__Given data__
+ + + + + + +

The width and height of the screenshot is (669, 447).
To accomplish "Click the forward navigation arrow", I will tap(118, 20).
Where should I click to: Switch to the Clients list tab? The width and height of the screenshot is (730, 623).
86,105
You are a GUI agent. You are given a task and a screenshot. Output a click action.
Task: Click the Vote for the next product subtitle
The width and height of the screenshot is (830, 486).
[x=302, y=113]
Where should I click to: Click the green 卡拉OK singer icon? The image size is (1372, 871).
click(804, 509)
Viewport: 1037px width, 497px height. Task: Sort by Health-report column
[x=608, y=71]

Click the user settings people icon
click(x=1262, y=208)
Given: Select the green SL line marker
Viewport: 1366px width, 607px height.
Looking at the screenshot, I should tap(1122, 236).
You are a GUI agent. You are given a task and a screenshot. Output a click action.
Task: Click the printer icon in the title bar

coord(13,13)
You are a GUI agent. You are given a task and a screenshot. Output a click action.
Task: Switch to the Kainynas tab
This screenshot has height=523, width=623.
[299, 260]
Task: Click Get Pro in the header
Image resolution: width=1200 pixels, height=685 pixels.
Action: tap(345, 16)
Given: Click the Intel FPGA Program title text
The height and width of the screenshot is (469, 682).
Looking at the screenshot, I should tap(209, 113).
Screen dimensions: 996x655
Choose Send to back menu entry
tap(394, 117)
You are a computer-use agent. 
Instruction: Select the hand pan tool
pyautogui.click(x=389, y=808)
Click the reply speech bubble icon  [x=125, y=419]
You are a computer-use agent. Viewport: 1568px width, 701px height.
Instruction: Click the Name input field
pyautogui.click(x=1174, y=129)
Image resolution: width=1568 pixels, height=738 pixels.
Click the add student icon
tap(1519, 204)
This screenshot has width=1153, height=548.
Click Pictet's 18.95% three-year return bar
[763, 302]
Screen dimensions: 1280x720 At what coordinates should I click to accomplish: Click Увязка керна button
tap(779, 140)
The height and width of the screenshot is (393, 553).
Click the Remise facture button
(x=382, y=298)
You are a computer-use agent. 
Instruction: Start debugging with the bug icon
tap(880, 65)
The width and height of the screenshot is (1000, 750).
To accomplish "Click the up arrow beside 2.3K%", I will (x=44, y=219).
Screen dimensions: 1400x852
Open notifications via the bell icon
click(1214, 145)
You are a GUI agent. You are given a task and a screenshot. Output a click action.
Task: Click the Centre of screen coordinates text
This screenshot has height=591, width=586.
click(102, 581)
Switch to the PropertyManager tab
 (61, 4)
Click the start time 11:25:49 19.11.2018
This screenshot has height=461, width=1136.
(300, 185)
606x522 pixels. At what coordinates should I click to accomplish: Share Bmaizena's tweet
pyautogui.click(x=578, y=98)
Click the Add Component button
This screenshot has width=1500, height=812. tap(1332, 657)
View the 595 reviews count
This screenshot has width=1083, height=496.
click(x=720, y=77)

+ + + + + + +

__Assignment__
Write out, please, all of the material above exactly as written.

__Result of the exercise__
The width and height of the screenshot is (669, 447).
To accomplish "Click the forward navigation arrow", I will tap(118, 20).
Where should I click to: Switch to the Clients list tab? The width and height of the screenshot is (730, 623).
86,105
You are a GUI agent. You are given a task and a screenshot. Output a click action.
Task: Click the Vote for the next product subtitle
The width and height of the screenshot is (830, 486).
[x=302, y=113]
Where should I click to: Click the green 卡拉OK singer icon? The image size is (1372, 871).
click(804, 509)
Viewport: 1037px width, 497px height. Task: Sort by Health-report column
[x=608, y=71]

Click the user settings people icon
click(x=1262, y=208)
Given: Select the green SL line marker
Viewport: 1366px width, 607px height.
Looking at the screenshot, I should tap(1122, 236).
You are a GUI agent. You are given a task and a screenshot. Output a click action.
Task: Click the printer icon in the title bar

coord(13,13)
You are a GUI agent. You are given a task and a screenshot. Output a click action.
Task: Switch to the Kainynas tab
This screenshot has height=523, width=623.
[299, 260]
Task: Click Get Pro in the header
Image resolution: width=1200 pixels, height=685 pixels.
Action: tap(345, 16)
Given: Click the Intel FPGA Program title text
The height and width of the screenshot is (469, 682).
Looking at the screenshot, I should tap(209, 113).
Screen dimensions: 996x655
Choose Send to back menu entry
tap(394, 117)
You are a computer-use agent. 
Instruction: Select the hand pan tool
pyautogui.click(x=389, y=808)
Click the reply speech bubble icon  [x=125, y=419]
You are a computer-use agent. Viewport: 1568px width, 701px height.
Instruction: Click the Name input field
pyautogui.click(x=1174, y=129)
Image resolution: width=1568 pixels, height=738 pixels.
Click the add student icon
tap(1519, 204)
This screenshot has width=1153, height=548.
Click Pictet's 18.95% three-year return bar
[763, 302]
Screen dimensions: 1280x720 At what coordinates should I click to accomplish: Click Увязка керна button
tap(779, 140)
The height and width of the screenshot is (393, 553).
Click the Remise facture button
(x=382, y=298)
You are a computer-use agent. 
Instruction: Start debugging with the bug icon
tap(880, 65)
The width and height of the screenshot is (1000, 750).
To accomplish "Click the up arrow beside 2.3K%", I will (x=44, y=219).
Screen dimensions: 1400x852
Open notifications via the bell icon
click(1214, 145)
You are a GUI agent. You are given a task and a screenshot. Output a click action.
Task: Click the Centre of screen coordinates text
This screenshot has height=591, width=586.
click(102, 581)
Switch to the PropertyManager tab
 (61, 4)
Click the start time 11:25:49 19.11.2018
This screenshot has height=461, width=1136.
(300, 185)
606x522 pixels. At what coordinates should I click to accomplish: Share Bmaizena's tweet
pyautogui.click(x=578, y=98)
Click the Add Component button
This screenshot has width=1500, height=812. tap(1332, 657)
View the 595 reviews count
This screenshot has width=1083, height=496.
click(x=720, y=77)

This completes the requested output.